Do lado republicano, o próprio Trump já falou sobre vir a ser alvo de um processo de impeachment. Em entrevista à Fox News, o presidente afirmou: “Não sei como é que se pode destituir alguém que fez um trabalho tão bom.” E garantiu que se tal acontecesse, “os mercados cairiam. Todos ficariam muito pobres”. Mas se o presidente parece não ter problemas em discutir o assunto, entre os líderes republicanos o silêncio é tão grande quanto do lado democrata.
A verdade é que, até agora, Donald Trump tem resistido a todos os escândalos. Desde o vídeo em que surgia a vangloriar-se de agarrar mulheres – que todos acharam que iria acabar com a sua candidatura – até às demissões na administração devido à investigação do procurador especial Robert Mueller à ingerência russa nas presidenciais de 2016 ou, agora, aos problemas judiciais de Manafort e Cohen.
Em janeiro de 2016, o ainda candidato Trump garantia num comício no Iowa que “Podia meter-me no meio da Quinta Avenida e dar um tiro em alguém que mesmo assim não ia perder eleitores”. Um exagero, talvez, mas Luís Nuno Rodrigues explica que “muitas das medidas e das declarações públicas de Trump que a nós, portugueses e europeus, nos parecem mais falhas de sentido, têm uma lógica própria”. Afinal, “Trump fala sobretudo para a sua base eleitoral inicial, aquela que lhe garantiu a vitória nas primárias e depois a eleição nacional e que lhe aprecia o estilo e as tiradas mais inflamatórias. Por isso, a aceitação de Trump entre a sua base inicial de eleitores parece resistir à erosão dos seus níveis de popularidade a nível nacional”, acrescenta.

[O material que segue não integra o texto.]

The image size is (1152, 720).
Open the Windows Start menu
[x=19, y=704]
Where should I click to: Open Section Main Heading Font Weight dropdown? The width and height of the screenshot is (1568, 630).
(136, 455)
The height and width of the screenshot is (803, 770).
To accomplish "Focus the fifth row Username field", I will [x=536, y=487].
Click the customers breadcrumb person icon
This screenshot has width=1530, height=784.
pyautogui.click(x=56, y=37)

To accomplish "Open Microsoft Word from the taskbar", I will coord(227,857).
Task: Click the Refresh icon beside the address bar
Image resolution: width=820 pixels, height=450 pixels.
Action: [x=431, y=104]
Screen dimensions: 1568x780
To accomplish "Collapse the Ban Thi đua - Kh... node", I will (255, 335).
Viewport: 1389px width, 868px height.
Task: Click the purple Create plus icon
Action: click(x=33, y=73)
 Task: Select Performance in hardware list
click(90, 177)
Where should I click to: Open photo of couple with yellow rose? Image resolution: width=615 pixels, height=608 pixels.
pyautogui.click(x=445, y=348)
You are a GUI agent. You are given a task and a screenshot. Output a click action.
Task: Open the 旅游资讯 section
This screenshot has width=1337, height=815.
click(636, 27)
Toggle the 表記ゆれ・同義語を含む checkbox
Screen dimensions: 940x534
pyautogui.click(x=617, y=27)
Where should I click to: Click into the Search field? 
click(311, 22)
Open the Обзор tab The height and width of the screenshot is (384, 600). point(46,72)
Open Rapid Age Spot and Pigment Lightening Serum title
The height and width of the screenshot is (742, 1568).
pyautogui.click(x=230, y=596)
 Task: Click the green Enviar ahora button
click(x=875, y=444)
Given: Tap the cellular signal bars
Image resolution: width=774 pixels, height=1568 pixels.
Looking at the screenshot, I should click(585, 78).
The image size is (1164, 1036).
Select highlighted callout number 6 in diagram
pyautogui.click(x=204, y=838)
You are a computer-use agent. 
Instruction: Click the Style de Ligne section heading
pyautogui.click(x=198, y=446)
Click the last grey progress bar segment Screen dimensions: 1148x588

Com um impeachment no Congresso a ser, no mínimo, improvável, a questão que se coloca é: será que um presidente pode ser acusado de um crime estando no poder e ser destituído? Apesar de Cohen ter confessado usar dinheiro da campanha para silenciar duas mulheres, Trump já veio garantir que os fundos saíram da sua conta pessoal, negando qualquer violação da lei de financiamento das campanhas. Facto é que a Constituição americana não refere nada a este respeito e entre os especialistas a doutrina divide-se. Uns acreditam que um chefe do Estado em exercício não pode ser indiciado e que se o crime for provado será aberto um processo de impeachment, previsto em caso de “traição, suborno ou crime grave”. Outros garantem que ninguém está acima da lei.